A Prefeitura de Araguari sancionou, em 11 de setembro de 2026, a Lei nº 7.281/2026, que institui formalmente a Política Municipal de Prevenção e Combate às Queimadas. A medida cria um conjunto de diretrizes destinadas a proteger a saúde da população e a reduzir incêndios tanto em áreas urbanas quanto rurais. O prefeito Renato Carvalho Fernandes assinou o texto, mas aplicou um veto parcial ao projeto aprovado pela Câmara Municipal.
O trecho vetado pelo chefe do Executivo foi o inciso IV do artigo 3º, que previa proibição genérica do uso de fogo para limpeza de terrenos em toda a cidade. Na justificativa apresentada pela administração municipal, a vedação ampla conflitaria com a legislação federal que regulamenta a prática de queima controlada no país. Com o veto, a lei entra em vigor sem a restrição geral prevista naquele dispositivo.

######

#### Problemas a resolver
[1] No texto sobre a lei das queimadas, qual dispositivo do projeto o prefeito vetou?
[2] Dê a continuação do texto sobre a lei das queimadas a partir da última frase apresentada.

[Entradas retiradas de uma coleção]
######

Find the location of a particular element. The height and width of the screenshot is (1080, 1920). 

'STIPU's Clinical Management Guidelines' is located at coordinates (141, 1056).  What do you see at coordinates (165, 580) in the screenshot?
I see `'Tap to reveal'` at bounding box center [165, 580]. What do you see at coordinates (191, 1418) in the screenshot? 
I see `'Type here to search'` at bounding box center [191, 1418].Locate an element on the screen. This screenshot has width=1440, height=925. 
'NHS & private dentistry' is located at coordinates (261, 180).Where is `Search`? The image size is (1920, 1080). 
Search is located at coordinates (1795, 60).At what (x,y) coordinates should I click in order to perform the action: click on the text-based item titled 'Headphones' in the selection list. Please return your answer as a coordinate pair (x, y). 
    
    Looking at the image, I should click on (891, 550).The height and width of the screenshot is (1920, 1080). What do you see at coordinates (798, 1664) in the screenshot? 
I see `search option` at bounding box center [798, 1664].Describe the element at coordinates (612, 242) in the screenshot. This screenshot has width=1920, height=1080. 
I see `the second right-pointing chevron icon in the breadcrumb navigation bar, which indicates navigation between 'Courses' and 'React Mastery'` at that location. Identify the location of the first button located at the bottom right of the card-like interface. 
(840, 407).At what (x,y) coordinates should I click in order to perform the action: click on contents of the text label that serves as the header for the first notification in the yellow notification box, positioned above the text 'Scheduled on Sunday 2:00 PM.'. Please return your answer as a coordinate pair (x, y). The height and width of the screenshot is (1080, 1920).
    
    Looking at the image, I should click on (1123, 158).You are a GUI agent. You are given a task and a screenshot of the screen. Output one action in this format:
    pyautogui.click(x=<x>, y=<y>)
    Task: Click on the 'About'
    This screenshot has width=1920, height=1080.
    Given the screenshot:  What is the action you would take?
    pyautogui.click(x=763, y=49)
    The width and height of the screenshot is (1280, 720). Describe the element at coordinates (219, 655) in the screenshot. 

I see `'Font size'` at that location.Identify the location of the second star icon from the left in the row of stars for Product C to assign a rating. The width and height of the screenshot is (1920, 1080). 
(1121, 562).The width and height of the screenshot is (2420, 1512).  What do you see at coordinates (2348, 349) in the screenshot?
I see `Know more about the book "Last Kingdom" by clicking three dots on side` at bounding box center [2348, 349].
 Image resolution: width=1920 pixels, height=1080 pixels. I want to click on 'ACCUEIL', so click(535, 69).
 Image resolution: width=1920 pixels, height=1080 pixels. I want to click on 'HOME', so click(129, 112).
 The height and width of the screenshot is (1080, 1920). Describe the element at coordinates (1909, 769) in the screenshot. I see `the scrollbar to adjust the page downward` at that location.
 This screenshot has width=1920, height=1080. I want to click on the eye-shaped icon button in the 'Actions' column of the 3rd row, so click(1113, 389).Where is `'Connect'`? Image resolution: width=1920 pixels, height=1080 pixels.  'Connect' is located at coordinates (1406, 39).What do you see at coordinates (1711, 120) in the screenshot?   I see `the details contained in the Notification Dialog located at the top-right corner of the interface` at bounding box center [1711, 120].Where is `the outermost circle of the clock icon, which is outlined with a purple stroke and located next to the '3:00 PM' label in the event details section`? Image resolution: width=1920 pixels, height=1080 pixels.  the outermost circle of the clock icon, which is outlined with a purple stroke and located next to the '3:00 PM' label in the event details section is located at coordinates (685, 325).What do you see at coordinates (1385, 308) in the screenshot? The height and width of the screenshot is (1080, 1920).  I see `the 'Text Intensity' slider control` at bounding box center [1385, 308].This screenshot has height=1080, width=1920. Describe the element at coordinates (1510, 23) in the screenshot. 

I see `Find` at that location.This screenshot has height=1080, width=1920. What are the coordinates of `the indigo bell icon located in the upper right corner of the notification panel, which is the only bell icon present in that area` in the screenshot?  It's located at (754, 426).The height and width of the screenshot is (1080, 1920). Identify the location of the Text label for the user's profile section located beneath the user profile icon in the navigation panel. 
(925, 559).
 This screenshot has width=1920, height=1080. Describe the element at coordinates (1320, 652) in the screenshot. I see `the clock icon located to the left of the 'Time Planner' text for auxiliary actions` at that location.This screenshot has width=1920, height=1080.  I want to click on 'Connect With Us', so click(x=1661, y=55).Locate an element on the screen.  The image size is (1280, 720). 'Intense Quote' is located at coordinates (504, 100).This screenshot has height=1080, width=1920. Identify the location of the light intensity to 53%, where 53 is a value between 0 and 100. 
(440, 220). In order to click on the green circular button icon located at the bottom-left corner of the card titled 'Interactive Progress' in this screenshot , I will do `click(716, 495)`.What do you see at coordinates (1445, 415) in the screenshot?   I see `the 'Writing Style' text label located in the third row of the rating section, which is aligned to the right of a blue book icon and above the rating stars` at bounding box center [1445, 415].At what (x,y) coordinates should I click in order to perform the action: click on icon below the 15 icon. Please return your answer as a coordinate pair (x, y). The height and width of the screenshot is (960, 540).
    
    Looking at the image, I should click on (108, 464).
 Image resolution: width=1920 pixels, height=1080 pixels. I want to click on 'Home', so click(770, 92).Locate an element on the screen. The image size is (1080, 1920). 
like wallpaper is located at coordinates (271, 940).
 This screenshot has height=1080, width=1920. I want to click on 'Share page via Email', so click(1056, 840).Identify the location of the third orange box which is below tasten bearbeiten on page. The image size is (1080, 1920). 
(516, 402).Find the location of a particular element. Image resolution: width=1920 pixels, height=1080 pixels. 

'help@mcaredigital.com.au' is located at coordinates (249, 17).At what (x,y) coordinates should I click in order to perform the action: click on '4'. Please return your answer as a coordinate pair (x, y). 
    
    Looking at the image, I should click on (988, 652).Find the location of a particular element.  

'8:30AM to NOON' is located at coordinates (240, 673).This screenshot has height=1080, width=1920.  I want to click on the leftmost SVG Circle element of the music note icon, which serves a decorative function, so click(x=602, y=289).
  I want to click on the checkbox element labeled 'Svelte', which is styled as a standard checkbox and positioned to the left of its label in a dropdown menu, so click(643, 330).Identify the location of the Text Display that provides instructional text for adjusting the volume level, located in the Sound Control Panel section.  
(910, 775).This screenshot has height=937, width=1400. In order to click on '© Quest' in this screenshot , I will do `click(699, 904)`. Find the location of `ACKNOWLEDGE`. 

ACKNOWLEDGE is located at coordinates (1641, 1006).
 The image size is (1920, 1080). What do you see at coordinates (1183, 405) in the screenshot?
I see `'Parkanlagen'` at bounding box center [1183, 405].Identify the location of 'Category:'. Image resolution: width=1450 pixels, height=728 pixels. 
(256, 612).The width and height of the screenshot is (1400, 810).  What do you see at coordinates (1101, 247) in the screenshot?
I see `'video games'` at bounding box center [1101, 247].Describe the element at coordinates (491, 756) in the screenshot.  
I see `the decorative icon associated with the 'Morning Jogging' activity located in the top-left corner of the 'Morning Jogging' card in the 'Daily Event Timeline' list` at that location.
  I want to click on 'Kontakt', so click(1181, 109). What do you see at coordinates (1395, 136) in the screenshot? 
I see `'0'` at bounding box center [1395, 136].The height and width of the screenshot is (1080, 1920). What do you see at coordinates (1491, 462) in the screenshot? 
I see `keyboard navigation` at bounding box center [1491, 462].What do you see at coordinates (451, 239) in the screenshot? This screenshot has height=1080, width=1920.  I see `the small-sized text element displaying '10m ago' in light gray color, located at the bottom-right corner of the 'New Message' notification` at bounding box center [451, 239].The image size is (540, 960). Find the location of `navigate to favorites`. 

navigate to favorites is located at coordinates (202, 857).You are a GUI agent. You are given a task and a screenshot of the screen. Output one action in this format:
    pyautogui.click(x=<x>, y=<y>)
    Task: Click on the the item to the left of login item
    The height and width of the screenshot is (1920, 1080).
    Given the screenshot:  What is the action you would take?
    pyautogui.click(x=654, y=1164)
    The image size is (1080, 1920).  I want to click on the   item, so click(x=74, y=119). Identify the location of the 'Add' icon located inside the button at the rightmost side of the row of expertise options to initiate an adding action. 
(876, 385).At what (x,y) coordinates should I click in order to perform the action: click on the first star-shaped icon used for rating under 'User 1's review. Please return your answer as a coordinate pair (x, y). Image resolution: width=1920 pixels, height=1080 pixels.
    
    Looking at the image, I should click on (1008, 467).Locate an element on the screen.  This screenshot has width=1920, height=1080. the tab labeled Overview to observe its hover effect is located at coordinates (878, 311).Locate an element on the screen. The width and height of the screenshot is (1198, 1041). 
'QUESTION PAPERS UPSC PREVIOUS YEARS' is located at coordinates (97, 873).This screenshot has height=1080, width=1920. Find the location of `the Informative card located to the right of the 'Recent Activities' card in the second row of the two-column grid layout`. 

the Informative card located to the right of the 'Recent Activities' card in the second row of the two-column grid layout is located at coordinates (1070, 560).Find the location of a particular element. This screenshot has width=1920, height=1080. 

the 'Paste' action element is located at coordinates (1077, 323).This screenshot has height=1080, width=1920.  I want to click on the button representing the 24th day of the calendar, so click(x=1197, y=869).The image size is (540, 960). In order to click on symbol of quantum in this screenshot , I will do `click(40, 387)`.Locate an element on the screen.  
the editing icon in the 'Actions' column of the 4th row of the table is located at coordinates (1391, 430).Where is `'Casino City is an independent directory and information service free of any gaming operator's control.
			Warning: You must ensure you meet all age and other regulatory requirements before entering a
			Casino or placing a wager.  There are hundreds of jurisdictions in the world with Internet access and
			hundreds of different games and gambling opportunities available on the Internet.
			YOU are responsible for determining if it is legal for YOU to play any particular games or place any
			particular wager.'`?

######

#### Respostas das atividades
[1] O inciso IV do artigo 3º, que previa a proibição genérica do uso de fogo para limpeza de terrenos em toda a cidade.

[2]
Ações reforçadas durante a estiagem
O texto sancionado dá prioridade a medidas específicas para o período de estiagem, especialmente entre os meses de junho e setembro, fase historicamente mais seca no Triângulo Mineiro. Nessa janela, a Prefeitura anunciou intensificação da fiscalização em áreas urbanas e rurais e a realização de campanhas educativas em escolas e em associações de moradores, com objetivo de reduzir ocorrências causadas por queimas e negligência.
Para a resposta a emergências e o monitoramento de pontos de risco, o município prevê atuação coordenada entre Defesa Civil e Corpo de Bombeiros Militar. Essas equipes devem trabalhar em conjunto nas ações de prontidão e no acompanhamento de áreas consideradas susceptíveis a incêndios.
Entre os objetivos explícitos da política municipal estão a preservação de reservas ambientais, a proteção de nascentes locais e a melhoria da qualidade do ar para a população. A lei estabelece um marco regulatório local para prevenir e enfrentar queimadas, ainda que a vedação ampla ao uso do fogo em lotes tenha sido suprimida pelo veto do prefeito.
A norma agora vigora conforme sancionada, exceto pelo dispositivo vetado, e passa a orientar a atuação dos órgãos municipais nas próximas estiagens.